Trader handed community service for fly-tipping

A Market Trader has been ordered to serve 180 hours of community service after he dumped four gas bottles on Worksop’s high street.

Paul Marshall, a trader on Worksop Market, was found guilty of an offence of fly-tipping following a trial at Nottingham Magistrates’ Court on 5th July 2019.

As a result, he was ordered to complete a 12-month Community Order with 180 hours of unpaid work, in addition to paying a £750 contribution towards the Council’s prosecution and clean-up costs, as well as a Victim Surcharge of £85. Should Mr Marshall fail to pay the costs before 19th July, the court is able to seize his vehicle or send him to prison.

The Court heard that between 5pm and 5.30pm on 23rd May 2018, Marshall, of Crookes, Sheffield, deliberately dumped the gas bottles on a market stall located on Bridge Street, Worksop.

Entering a plea of not guilty, the 57-year-old claimed that the cylinders were not his and that they had been left under his stall at the start of the day.

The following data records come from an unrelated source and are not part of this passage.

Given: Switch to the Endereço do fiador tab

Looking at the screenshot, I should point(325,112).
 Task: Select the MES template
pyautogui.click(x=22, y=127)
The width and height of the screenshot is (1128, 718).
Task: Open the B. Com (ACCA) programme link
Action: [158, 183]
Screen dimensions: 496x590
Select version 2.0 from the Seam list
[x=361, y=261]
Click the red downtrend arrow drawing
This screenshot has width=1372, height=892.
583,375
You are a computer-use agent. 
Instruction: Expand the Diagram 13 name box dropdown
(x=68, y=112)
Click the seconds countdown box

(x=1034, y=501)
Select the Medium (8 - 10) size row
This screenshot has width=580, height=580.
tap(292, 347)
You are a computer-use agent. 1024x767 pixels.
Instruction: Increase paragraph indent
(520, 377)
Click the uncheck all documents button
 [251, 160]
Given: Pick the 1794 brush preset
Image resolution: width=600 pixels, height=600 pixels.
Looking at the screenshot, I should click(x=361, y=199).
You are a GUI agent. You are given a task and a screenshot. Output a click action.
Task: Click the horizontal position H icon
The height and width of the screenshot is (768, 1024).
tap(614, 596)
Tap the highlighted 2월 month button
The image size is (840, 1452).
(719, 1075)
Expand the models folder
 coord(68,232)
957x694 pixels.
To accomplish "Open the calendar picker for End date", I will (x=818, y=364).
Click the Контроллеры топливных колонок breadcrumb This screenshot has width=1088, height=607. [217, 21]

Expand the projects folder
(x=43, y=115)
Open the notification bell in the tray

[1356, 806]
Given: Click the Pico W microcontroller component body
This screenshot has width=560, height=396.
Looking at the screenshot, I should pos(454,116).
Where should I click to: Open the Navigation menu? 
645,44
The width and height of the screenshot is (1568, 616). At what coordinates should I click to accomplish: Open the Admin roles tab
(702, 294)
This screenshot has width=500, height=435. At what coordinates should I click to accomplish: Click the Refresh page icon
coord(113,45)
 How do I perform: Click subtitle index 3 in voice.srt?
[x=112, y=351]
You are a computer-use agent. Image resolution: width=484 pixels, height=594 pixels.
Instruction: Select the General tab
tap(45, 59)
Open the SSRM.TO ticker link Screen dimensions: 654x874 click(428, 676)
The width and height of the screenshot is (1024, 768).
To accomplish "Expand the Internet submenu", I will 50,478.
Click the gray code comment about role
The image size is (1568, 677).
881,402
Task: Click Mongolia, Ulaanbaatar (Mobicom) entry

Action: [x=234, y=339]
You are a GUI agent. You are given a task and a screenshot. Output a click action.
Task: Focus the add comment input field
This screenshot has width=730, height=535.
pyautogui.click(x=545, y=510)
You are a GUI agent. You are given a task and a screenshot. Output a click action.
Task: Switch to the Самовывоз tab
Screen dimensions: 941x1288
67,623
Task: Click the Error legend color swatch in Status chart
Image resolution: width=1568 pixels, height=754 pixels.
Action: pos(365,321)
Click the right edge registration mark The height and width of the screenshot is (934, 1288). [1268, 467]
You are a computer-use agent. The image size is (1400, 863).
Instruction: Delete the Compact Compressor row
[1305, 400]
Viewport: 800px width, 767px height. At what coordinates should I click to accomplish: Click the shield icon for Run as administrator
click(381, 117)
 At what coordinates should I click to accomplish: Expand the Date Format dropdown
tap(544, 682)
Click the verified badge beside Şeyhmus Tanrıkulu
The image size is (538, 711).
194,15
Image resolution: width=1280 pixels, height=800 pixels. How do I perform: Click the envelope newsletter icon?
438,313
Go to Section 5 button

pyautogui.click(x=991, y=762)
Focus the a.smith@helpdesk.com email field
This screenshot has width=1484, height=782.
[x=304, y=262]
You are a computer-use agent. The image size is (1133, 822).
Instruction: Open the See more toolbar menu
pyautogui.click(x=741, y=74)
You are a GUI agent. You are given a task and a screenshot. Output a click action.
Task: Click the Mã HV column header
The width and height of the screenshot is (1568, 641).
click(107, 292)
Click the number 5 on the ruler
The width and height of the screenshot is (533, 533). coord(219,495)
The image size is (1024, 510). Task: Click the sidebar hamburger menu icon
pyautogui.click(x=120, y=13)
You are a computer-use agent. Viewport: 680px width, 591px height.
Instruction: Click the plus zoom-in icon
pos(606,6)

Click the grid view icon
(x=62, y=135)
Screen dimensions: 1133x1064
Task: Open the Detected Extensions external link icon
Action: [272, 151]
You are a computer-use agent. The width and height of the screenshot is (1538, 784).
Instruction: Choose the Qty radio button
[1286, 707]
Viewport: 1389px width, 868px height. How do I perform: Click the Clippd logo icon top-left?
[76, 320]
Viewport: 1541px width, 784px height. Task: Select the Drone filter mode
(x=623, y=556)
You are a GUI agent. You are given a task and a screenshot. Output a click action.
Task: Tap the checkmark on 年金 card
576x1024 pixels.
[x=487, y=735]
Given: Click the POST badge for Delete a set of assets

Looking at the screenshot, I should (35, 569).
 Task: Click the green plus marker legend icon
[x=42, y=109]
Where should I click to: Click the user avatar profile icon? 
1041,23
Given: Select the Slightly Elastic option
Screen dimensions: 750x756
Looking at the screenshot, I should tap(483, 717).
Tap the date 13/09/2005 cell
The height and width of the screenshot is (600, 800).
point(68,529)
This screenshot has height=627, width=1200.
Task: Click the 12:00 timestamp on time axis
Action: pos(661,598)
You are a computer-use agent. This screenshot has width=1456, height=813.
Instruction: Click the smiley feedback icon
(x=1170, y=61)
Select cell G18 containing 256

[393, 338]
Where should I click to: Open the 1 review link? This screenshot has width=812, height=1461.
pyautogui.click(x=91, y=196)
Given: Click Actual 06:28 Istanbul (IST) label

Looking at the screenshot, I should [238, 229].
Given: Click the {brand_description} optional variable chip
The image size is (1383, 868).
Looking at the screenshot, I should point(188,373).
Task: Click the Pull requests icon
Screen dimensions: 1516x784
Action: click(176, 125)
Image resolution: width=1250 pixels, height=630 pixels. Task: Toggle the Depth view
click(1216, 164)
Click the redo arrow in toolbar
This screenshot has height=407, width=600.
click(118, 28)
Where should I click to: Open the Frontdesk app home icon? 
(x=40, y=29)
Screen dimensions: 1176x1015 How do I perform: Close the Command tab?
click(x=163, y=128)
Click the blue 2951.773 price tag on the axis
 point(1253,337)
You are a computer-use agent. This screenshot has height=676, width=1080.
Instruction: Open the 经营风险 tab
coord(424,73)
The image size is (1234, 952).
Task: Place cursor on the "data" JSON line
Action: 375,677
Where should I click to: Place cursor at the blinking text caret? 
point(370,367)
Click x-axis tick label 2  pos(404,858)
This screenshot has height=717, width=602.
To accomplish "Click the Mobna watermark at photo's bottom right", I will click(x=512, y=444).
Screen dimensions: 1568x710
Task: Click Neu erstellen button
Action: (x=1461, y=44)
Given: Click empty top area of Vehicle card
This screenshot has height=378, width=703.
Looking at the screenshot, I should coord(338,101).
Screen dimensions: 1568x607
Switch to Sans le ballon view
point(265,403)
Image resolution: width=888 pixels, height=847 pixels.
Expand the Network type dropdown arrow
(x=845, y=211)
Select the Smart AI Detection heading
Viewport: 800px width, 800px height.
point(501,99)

However, Council Officers testified that as part of their routine market checks before, during and after the day’s market, there had been no gas bottles on any stalls prior to the start of the day’s market. The same officer also stated that they had seen four gas bottles underneath Mr Marshall’s stall during the day.

In addition, the court was presented with images captured on CCTV that showed Mr Marshall placing four gas bottles on a market stall approximately 60 meters away from where he had been trading that day.

Mr Marshall had previously been given the opportunity to pay a Fixed Penalty Notice of £400. However, this was not paid within the allotted time and the matter proceeded to court by way of a prosecution.

Cllr Julie Leigh, Cabinet Member for Neighbourhoods at Bassetlaw District Council, said: “Bassetlaw District Council is committed to tackling fly-tipping and this outcome shows that should cases make it to prosecution, the courts are willing to hand out more serious penalties that extend beyond fines. Indeed, the court felt that because this deliberate disposal of waste created a risk to public safety, it was serious enough to hand down a community penalty.

“This is another example of how the Council is tackling fly-tipping in our district. There are no excuses or justification for fly-tipping. Our message is clear - it’s your rubbish and your responsibility, please dispose of it in the correct way.”